Push economies try to anticipate consumer and member demands. Departmentalized silos create a standardized product and then push that product into the marketplace. They broadcast their services and products through traditional distribution channels and marketing.
Push economies are geared toward mass consumption. Leaders route resources to the right places at the right times to create mass, standardized products. One size fits all is the mantra. Push models are most successful when consumers or members don’t know what they want.
Push economies tend to incur huge overhead costs in administration during growth. They often have difficulty being nimble and applying innovation.
Pull economies provide open and flexible platforms. Decentralized networks, often working across unrelated areas, produce customized products and services that serve specific niche audiences.
Organizations accustomed to pull strategies respond to demand-driven needs rapidly. They are extremely agile, flexible and nimble. They adapt quickly to change and win loyalty through a combination of speed and quality.
Pull economies tend to build and strengthen the capacity and competence of their networked partners.
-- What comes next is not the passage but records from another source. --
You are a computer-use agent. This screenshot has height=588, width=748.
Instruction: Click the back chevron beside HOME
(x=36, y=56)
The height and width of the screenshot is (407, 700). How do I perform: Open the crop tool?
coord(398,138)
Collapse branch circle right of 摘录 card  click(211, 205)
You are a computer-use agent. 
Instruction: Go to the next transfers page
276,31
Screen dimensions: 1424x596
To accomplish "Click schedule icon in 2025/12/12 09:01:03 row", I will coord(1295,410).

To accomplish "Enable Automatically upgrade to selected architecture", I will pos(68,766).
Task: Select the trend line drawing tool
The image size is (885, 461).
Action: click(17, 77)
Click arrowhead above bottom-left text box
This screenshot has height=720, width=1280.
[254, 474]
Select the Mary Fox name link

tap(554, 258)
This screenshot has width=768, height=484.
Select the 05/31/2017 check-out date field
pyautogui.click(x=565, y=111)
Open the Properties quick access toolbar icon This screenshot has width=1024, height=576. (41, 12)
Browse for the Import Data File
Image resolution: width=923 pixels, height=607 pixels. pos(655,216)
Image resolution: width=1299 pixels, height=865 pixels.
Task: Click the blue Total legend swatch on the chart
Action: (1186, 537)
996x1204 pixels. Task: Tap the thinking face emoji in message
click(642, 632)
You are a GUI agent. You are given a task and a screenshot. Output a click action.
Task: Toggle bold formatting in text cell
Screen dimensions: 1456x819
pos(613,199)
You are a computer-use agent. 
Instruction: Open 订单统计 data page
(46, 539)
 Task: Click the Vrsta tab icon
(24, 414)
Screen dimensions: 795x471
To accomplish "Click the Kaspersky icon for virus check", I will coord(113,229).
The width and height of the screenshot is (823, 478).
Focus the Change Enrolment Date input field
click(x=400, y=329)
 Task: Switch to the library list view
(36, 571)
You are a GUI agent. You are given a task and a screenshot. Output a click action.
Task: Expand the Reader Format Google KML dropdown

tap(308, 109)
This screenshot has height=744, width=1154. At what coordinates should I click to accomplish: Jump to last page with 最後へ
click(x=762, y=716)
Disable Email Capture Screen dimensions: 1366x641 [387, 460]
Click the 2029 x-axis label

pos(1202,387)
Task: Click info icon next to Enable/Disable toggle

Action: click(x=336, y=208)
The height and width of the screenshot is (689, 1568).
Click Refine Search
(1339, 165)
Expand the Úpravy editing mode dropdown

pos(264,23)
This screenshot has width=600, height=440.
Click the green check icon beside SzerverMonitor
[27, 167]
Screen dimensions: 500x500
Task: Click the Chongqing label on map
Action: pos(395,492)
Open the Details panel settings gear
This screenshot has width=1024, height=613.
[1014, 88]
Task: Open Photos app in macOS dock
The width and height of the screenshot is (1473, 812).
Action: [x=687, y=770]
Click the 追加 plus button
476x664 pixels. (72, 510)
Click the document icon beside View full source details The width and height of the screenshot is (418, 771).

They share best practices freely and provide important feedback. Pull approaches capitalize on the enthusiasm and innovation of all of their participants.
New Challenges For Nonprofit Associations
Interestingly, pull approaches were the foundation of many nonprofit associations. These organizations started on the principle of serving all of their members and their industry. They focused on what was in the best interest of members, profession or trade. They tapped collective insight and resources.
During the past three decades, many nonprofit associations began adopting push methods in order to drive revenue. Association leaders found themselves in an ironic position of dealing with the tension of two areas:
- Finding new revenue streams to support their organizational structure and fixed costs.
- Serving their members needs.
Associations developed products and services for mass consumption by their members. Today, members have become increasingly specialized and much of the association’s products and services miss the mark. Some members have turned to online social networks as their source for best practices, content, feedback and mindshare.
Today associations are struggling with finding ways to add more value to their members. They are being forced to change their professional development offerings that educate people on how to operate in push economies. They are having to rethink traditional employee organizational charts and top-down models.
Ultimately, pull economies center around creating relationships of trust, sharing knowledge and close cooperation among network participants. Non-market value creation–tacit knowledge, intangible value–is steered towards common sharing. This is challenging to associations who used to be the sole source of profession- or industry-specific information. The wisdom and collective knowledge now rests in the networks that anyone can access.
What are some pull strategies that associations can implement easily? What are the barriers for associations adapting to the pull economy?